Inside the Ho Chi Minh museum.
This is the one pillar pagoda, which is very near to the mausoleum. It's special because it's on one pillar!
Then we hit the next big tourist spot in Hanoi, the Temple of Literature. It is a temple dedicated to higher learning and where many Confucius scholars studied.
Then we did a walking tour of the Old Quarter. It was originally the merchants quarter with each street selling a different type of goods, from an herb street to a towel and tin box street. Now, the Old Quarter is the main district for travelers. There are many hotels and restaurants catering to foreigners.

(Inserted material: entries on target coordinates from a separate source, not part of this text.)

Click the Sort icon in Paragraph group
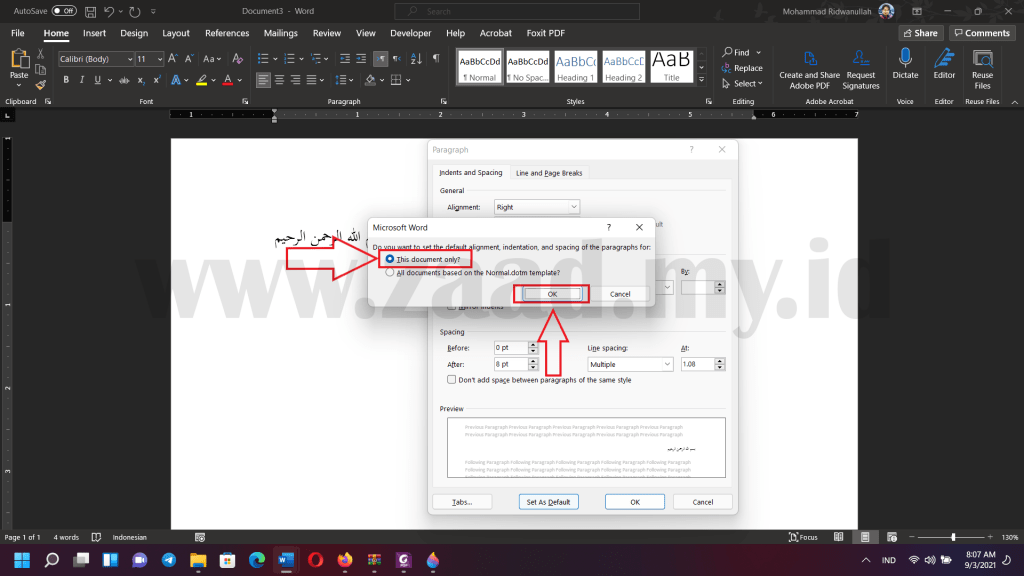 coord(416,59)
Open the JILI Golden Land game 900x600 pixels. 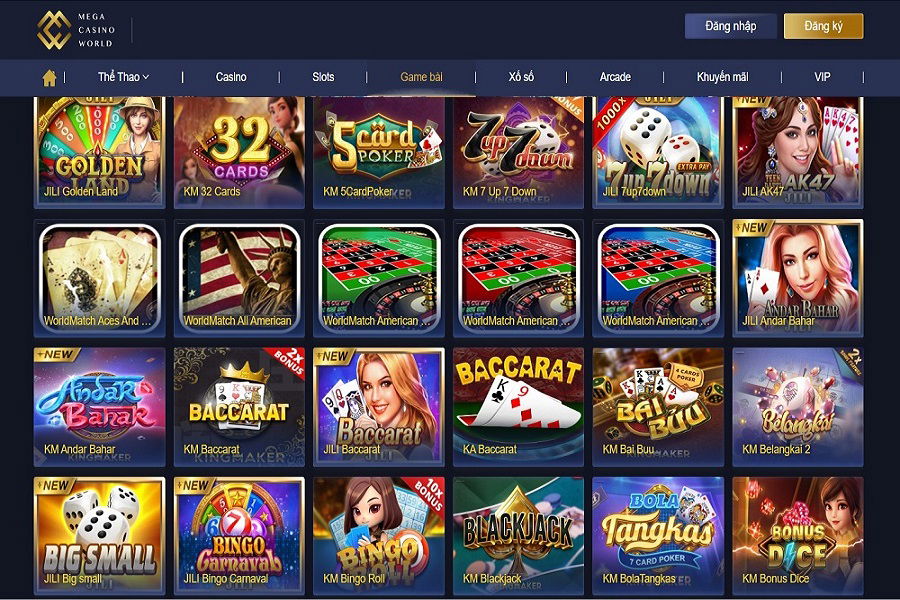coord(99,152)

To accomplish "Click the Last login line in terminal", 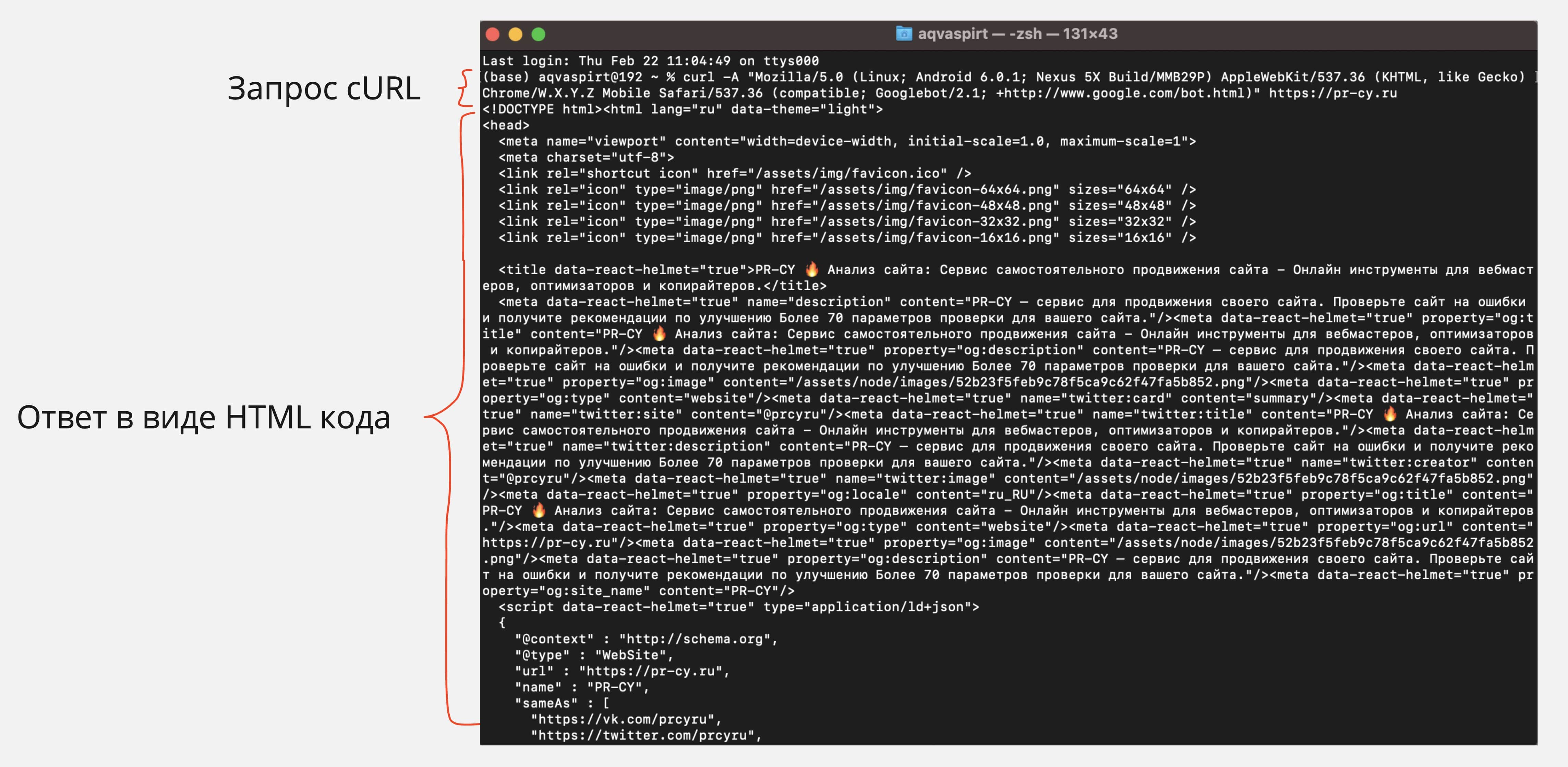I will click(x=650, y=61).
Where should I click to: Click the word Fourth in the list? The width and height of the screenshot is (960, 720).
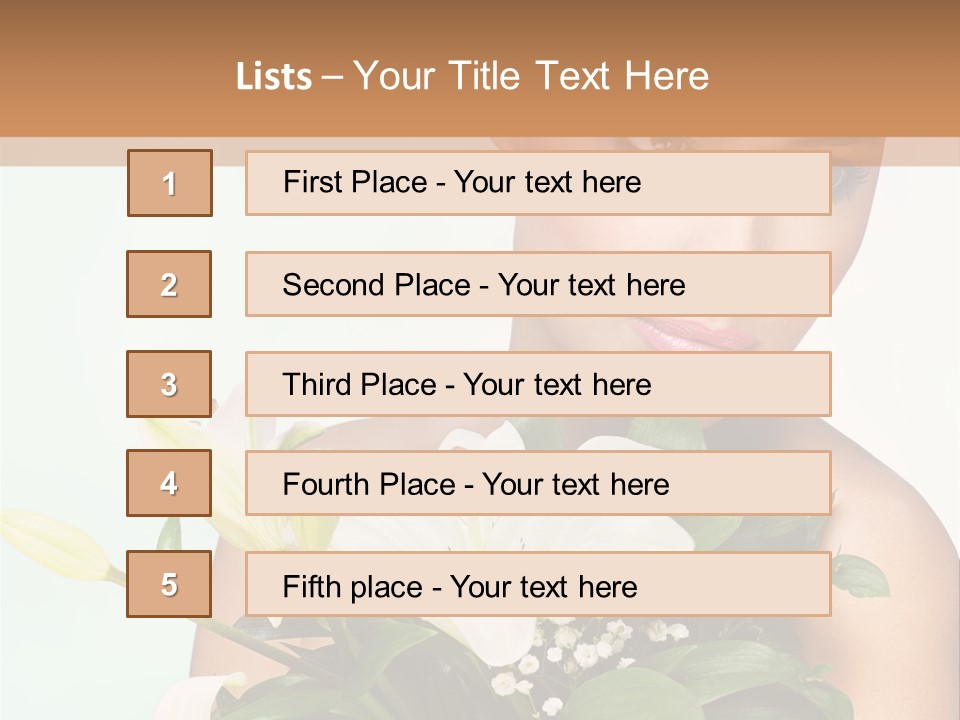click(x=326, y=484)
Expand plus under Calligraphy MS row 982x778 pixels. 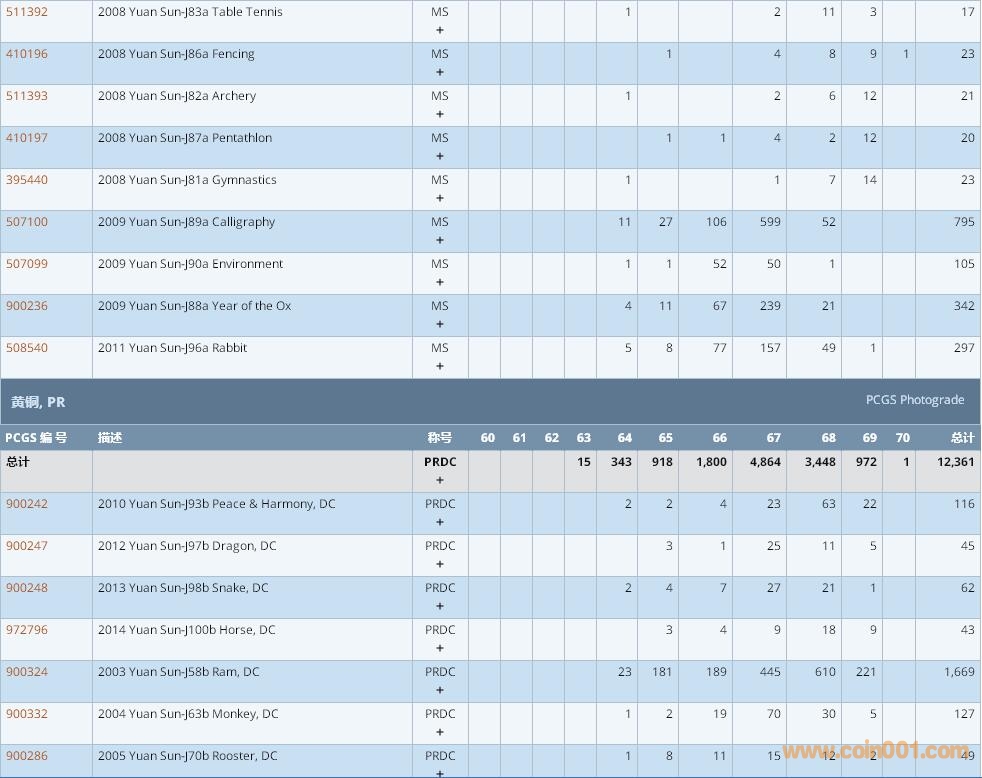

There isn't actually too much to do in Hanoi besides drop money! There are plenty of shops and nice restaurants. We splurged on a few meals while in Hanoi (meaning we spent $15-20 on a meal for two rather than the $5-10 we usually spend in Cat Ba). I bought a new dress since the only dress I brought here got lost in the first week when our laundry disappeared from our hotel's laundry services. Matt picked up a few new books. We sought out a movie theater and enjoyed a movie resting in the cold air conditioning after a lot of walking around town.
Below is Matt whining about being hot and tired. "Aaaashley, my feet hurt, I'm tired, I'm sweating through my shirt..... don't take a picture of me!" Also, his beard is getting ridiculous. I threaten to cut it at night.